WHAT TO WORK ON: From the listing below, output only the lines starting at the line that has "Identify the click" and ending at the line that has "Polecamy strony (107, 1817)", exactly as they appear, ends included.

AVAILABLE DATA Start Marker

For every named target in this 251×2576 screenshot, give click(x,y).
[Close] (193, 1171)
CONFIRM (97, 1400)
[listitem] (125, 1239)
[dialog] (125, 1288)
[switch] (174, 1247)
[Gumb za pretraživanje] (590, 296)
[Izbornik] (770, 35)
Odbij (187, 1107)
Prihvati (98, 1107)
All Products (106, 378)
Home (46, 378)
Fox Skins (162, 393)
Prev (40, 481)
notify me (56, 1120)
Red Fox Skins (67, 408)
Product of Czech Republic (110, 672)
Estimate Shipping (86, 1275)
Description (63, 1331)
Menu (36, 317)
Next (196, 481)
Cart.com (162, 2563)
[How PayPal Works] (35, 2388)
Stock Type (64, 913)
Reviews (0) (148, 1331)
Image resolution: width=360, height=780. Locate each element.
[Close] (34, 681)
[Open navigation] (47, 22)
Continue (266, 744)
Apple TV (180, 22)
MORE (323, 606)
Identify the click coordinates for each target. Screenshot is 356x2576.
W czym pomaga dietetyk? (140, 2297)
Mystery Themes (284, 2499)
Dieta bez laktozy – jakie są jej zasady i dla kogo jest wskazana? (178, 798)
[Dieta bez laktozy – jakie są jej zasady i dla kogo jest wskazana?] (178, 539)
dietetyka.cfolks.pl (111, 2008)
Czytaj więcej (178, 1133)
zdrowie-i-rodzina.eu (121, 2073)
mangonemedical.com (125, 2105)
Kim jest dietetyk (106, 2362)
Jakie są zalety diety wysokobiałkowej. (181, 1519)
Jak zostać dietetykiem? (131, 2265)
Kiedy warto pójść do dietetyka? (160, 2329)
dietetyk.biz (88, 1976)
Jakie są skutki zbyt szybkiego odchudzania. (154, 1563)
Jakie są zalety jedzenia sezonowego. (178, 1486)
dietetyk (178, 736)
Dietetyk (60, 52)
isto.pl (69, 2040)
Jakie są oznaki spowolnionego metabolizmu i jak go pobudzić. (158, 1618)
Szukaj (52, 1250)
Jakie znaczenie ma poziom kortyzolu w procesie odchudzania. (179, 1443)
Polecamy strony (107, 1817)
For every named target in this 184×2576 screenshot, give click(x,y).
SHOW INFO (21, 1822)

AVAILABLE DATA End Marker

EXERCISE RESULT:
Identify the click coordinates for each target. Screenshot is 356x2576.
W czym pomaga dietetyk? (140, 2297)
Mystery Themes (284, 2499)
Dieta bez laktozy – jakie są jej zasady i dla kogo jest wskazana? (178, 798)
[Dieta bez laktozy – jakie są jej zasady i dla kogo jest wskazana?] (178, 539)
dietetyka.cfolks.pl (111, 2008)
Czytaj więcej (178, 1133)
zdrowie-i-rodzina.eu (121, 2073)
mangonemedical.com (125, 2105)
Kim jest dietetyk (106, 2362)
Jakie są zalety diety wysokobiałkowej. (181, 1519)
Jak zostać dietetykiem? (131, 2265)
Kiedy warto pójść do dietetyka? (160, 2329)
dietetyk.biz (88, 1976)
Jakie są skutki zbyt szybkiego odchudzania. (154, 1563)
Jakie są zalety jedzenia sezonowego. (178, 1486)
dietetyk (178, 736)
Dietetyk (60, 52)
isto.pl (69, 2040)
Jakie są oznaki spowolnionego metabolizmu i jak go pobudzić. (158, 1618)
Szukaj (52, 1250)
Jakie znaczenie ma poziom kortyzolu w procesie odchudzania. (179, 1443)
Polecamy strony (107, 1817)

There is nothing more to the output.